Usually these eagle-eyed birdwatchers would also be travelling further afield to document sightings but due to Covid-19 restrictions, local areas have been visited much more frequently, and many more seldom-used routes have been explored from residents’ front doors.
A remarkable 94 species have been seen so far this year, including an adult Whooper Swan (pictured) from Iceland spotted in a flooded field in Windle, at least three Merlin – a species of small falcon – hunting fields in the north of the borough, and also the ever-increasing and exotic-looking, white-plumed Little Egret catching fish in local brooks and streams.

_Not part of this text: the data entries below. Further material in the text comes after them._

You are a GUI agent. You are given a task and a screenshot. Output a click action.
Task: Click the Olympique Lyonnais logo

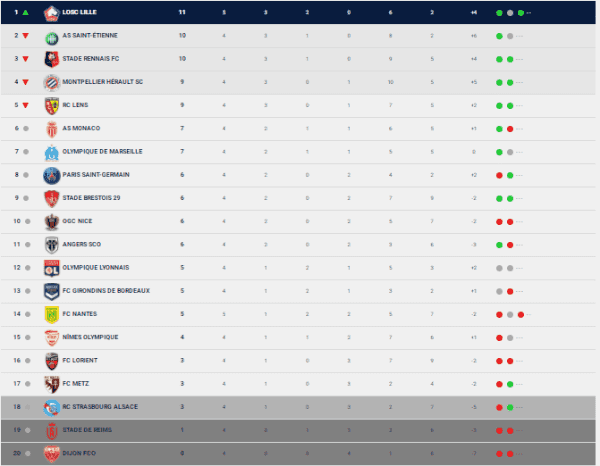(52, 267)
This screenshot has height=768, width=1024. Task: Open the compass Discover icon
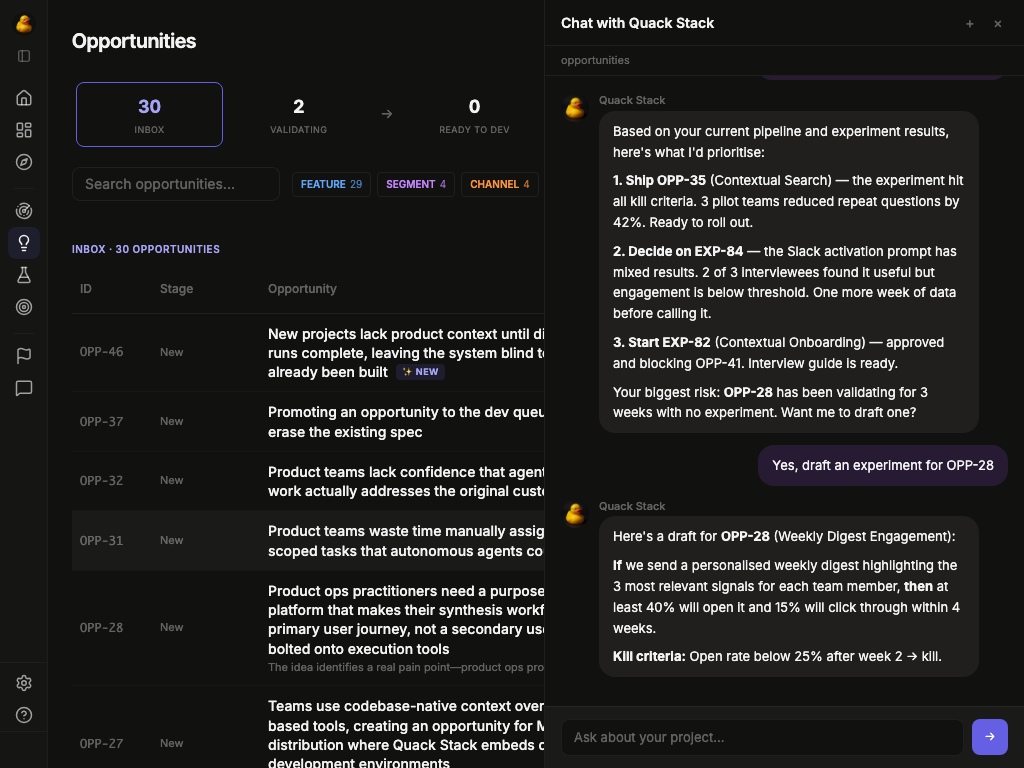pos(24,162)
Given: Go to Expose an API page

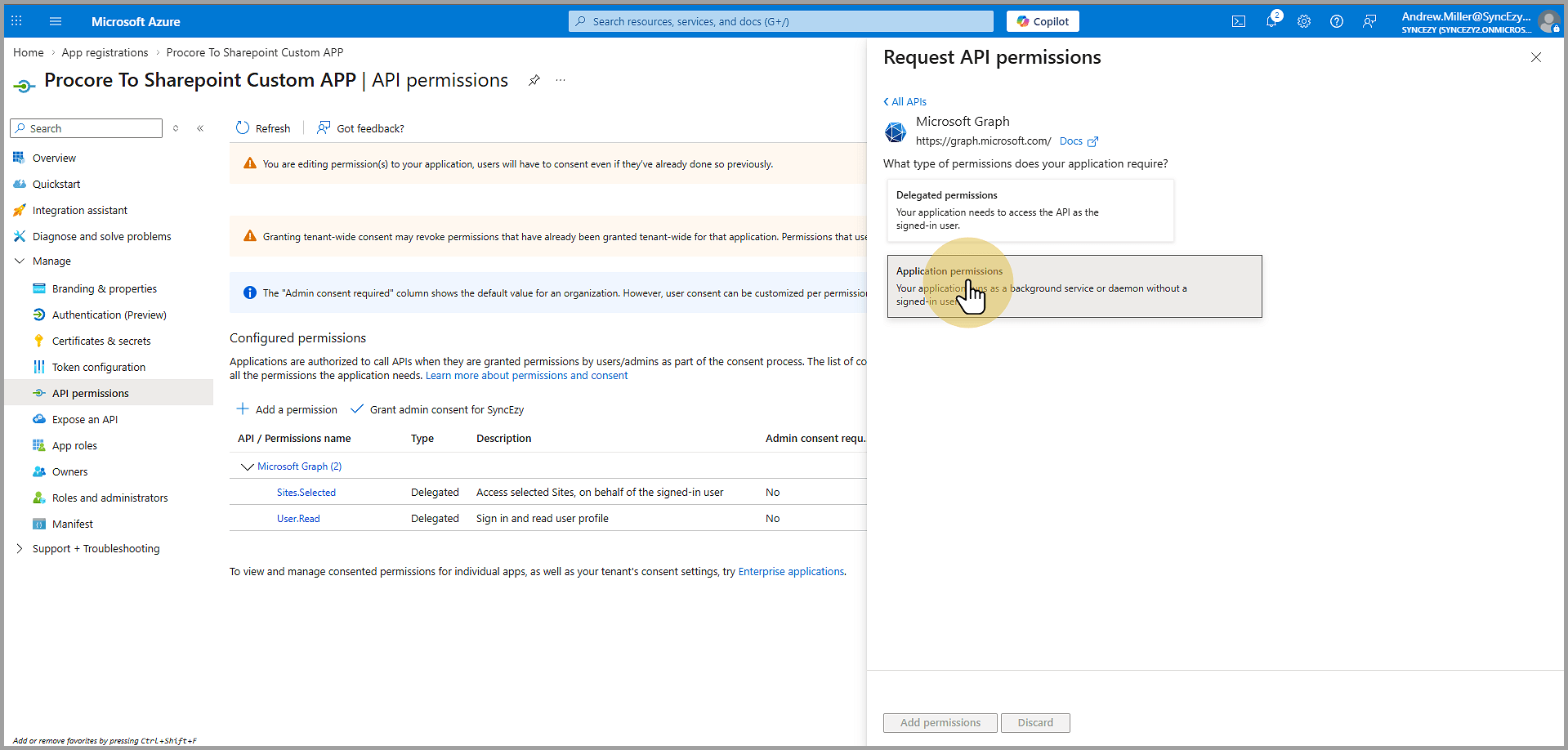Looking at the screenshot, I should point(85,420).
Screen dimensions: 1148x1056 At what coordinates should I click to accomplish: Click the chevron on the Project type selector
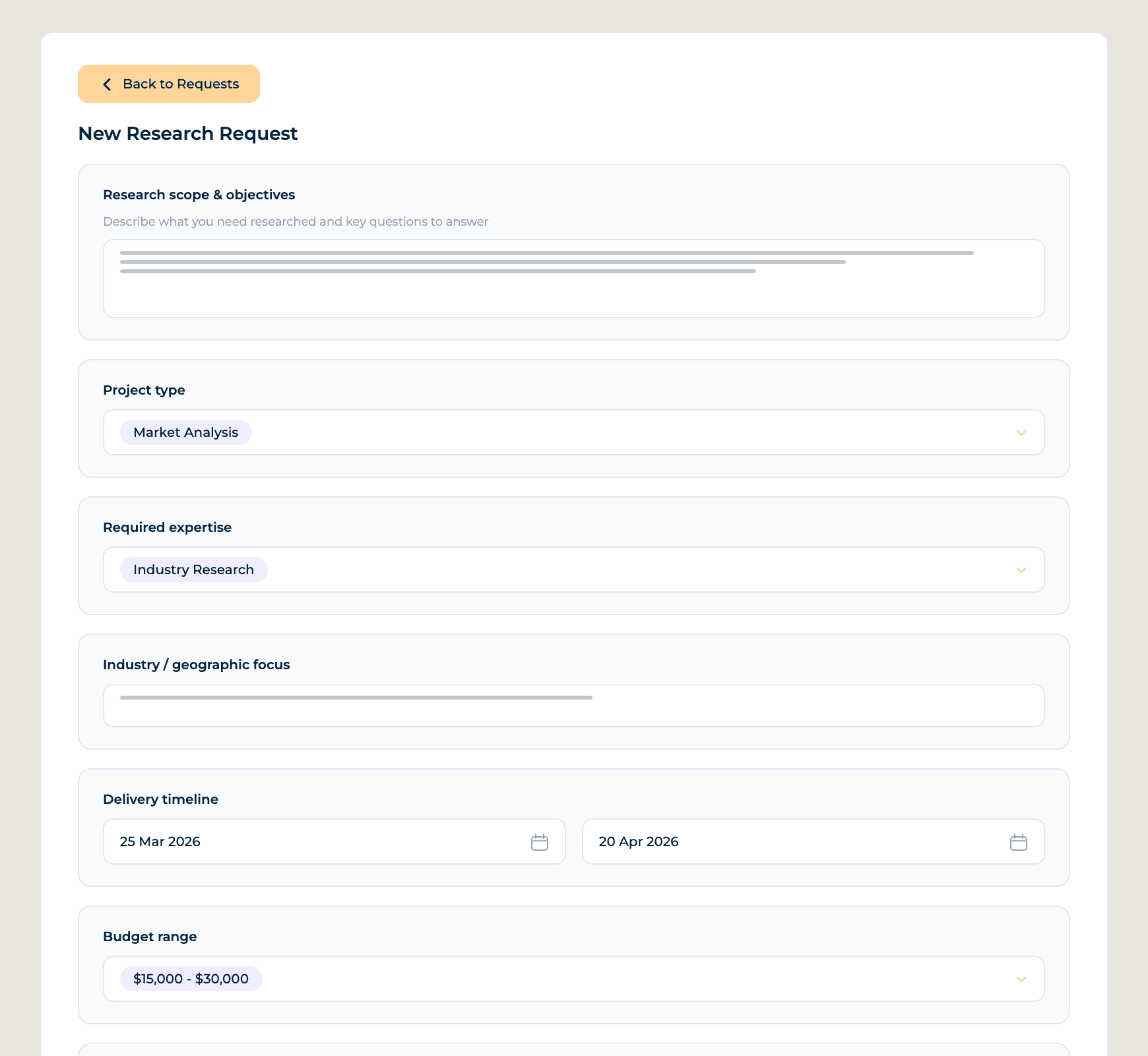tap(1021, 433)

There have been some species which have been less common though and are usually seen in good numbers during winter. One of these species is the Siskin, is a small finch that mainly feeds on Alder tree seeds at this time of year.
Due to ringing these birds in past years, mainly in Taylor Park, it is known that many arrive in the borough from Scotland. So far this year, as far as is known, only two birds have been recorded. This may indicate that seeds in their usual Sitka Spruce breeding areas have been abundant and they need not come as far south as they usually do.
This increased knowledge of the wildlife found in the local area can give an indication of how ecologically and environmentally healthy it is but also help to guide the management and interpretation of the sites within it.